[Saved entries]

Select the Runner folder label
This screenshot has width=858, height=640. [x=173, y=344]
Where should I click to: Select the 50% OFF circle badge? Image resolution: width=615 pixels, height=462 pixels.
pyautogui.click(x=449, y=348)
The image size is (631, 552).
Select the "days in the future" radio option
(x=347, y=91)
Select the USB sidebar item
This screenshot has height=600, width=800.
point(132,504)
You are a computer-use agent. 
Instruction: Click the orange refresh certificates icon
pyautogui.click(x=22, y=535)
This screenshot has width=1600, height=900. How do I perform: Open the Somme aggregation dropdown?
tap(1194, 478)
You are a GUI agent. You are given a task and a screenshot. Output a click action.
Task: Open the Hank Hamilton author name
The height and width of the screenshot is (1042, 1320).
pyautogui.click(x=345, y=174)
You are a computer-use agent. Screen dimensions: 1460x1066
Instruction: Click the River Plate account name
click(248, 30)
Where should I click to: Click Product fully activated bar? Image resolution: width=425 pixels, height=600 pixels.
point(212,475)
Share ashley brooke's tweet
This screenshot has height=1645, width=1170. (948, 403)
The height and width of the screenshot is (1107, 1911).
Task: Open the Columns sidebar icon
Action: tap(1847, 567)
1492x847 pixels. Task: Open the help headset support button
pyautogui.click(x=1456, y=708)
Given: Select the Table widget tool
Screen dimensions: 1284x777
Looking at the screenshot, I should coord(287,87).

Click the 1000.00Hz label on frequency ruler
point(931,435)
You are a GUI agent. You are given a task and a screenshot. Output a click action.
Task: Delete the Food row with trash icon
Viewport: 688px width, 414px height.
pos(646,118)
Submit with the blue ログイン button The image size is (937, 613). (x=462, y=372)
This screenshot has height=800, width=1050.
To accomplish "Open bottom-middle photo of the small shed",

- [Exercise description] Return all the data above, unaltered and complete.

- [Answer to the problem]
Select the Runner folder label
This screenshot has width=858, height=640. [x=173, y=344]
Where should I click to: Select the 50% OFF circle badge? Image resolution: width=615 pixels, height=462 pixels.
pyautogui.click(x=449, y=348)
The image size is (631, 552).
Select the "days in the future" radio option
(x=347, y=91)
Select the USB sidebar item
This screenshot has height=600, width=800.
point(132,504)
You are a computer-use agent. 
Instruction: Click the orange refresh certificates icon
pyautogui.click(x=22, y=535)
This screenshot has width=1600, height=900. How do I perform: Open the Somme aggregation dropdown?
tap(1194, 478)
You are a GUI agent. You are given a task and a screenshot. Output a click action.
Task: Open the Hank Hamilton author name
The height and width of the screenshot is (1042, 1320).
pyautogui.click(x=345, y=174)
You are a computer-use agent. Screen dimensions: 1460x1066
Instruction: Click the River Plate account name
click(248, 30)
Where should I click to: Click Product fully activated bar? Image resolution: width=425 pixels, height=600 pixels.
point(212,475)
Share ashley brooke's tweet
This screenshot has height=1645, width=1170. (948, 403)
The height and width of the screenshot is (1107, 1911).
Task: Open the Columns sidebar icon
Action: tap(1847, 567)
1492x847 pixels. Task: Open the help headset support button
pyautogui.click(x=1456, y=708)
Given: Select the Table widget tool
Screen dimensions: 1284x777
Looking at the screenshot, I should coord(287,87).

Click the 1000.00Hz label on frequency ruler
point(931,435)
You are a GUI agent. You are given a task and a screenshot. Output a click action.
Task: Delete the Food row with trash icon
Viewport: 688px width, 414px height.
pos(646,118)
Submit with the blue ログイン button The image size is (937, 613). (x=462, y=372)
This screenshot has height=800, width=1050.
To accomplish "Open bottom-middle photo of the small shed",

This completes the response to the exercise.